大手スーパーが「フードロス問題」に取り組む理由

 OLIOは、総勢約5万人のボランティアで構成するグループ「Food Waste Heroes」を擁する。グループのメンバーは、Iceland Foodsが運営するスーパーマーケットの閉店後に店舗を訪れ、廃棄予定の食品を自宅に持ち帰り、それらをリスト化してOLIOのモバイルアプリケーションにアップロードする。食品を必要とする消費者はその情報を見て、必要とする食品を無料で受け取ることができる。2021年にはIceland Foodsの協力の下で試験的にサービスを提供し、4000食を240世帯に再分配した。

 フードロスを削減することで食品の廃棄に伴うエネルギー消費を削減可能だ。これは持続可能性(サステナビリティ)の向上につながる。それだけではなく、Iceland Foodsでマネージングディレクターを務めるリチャード・ウォーカー氏は「生活費が高騰を続ける時代において、英国全土の生活に苦しむ人々が食品を無料で入手できるようになる」と強調する。

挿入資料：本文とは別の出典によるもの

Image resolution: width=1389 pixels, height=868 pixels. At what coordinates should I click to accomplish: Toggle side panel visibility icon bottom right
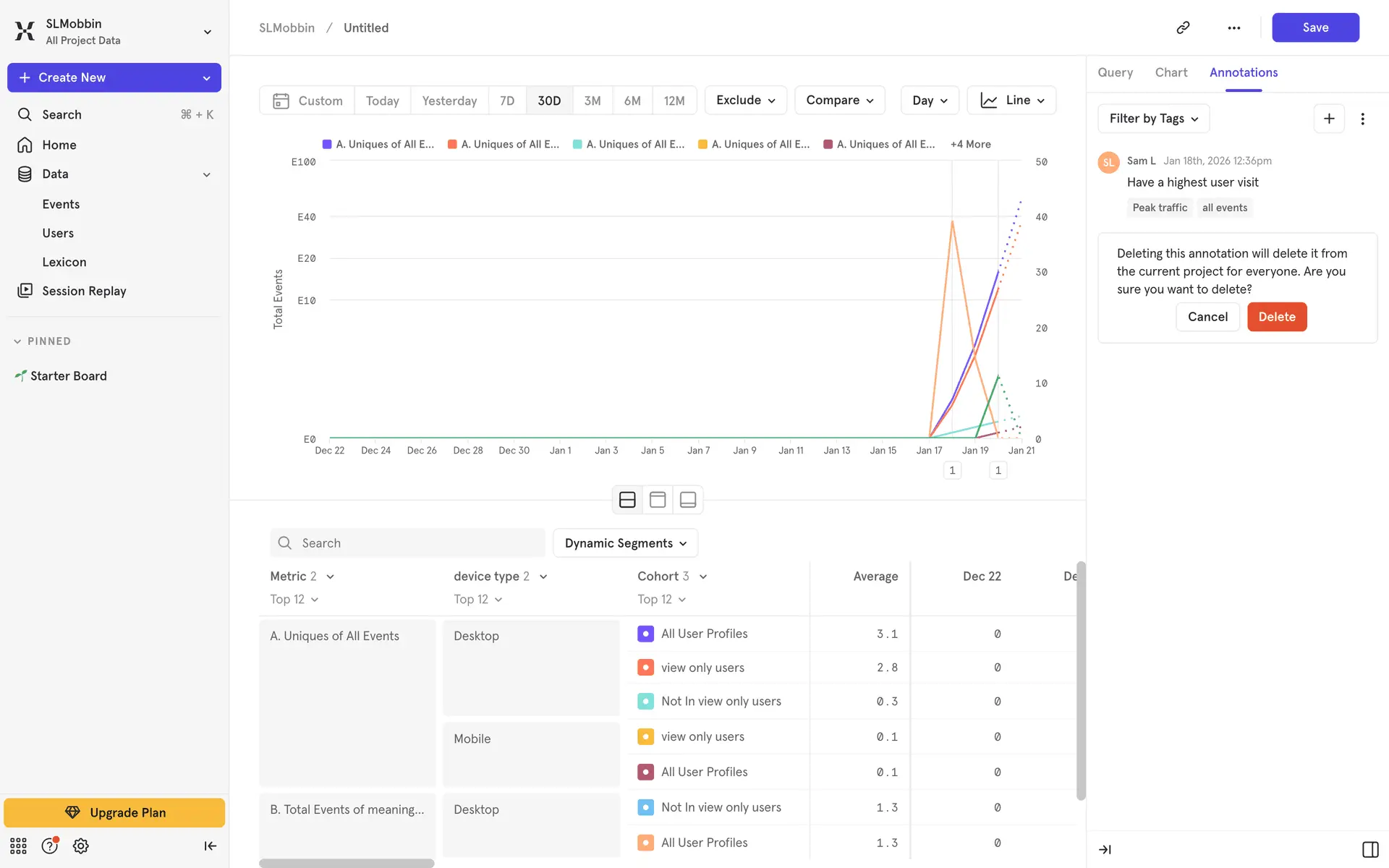point(1369,849)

 小売業者がこうした取り組みを実施することで社会に貢献することは確かだが、ビジネス面から見ても妥当な判断だという。OLIOの共同創業者で最高経営責任者(CEO)を務めるテッサ・クラーク氏は、「ネットゼロ(温室効果ガス排出量が実質的にゼロの状態)を達成したい小売業者は、フードロスを削減する必要性について認識しつつある」と話す。

 「2021年初めに、OLIOのサービスに対する関心が劇的に高まった。消費期限が切れたとしても問題なく食べられる食品を毎日廃棄することに、従業員が不満を抱くようになっていた」とクラーク氏は話す。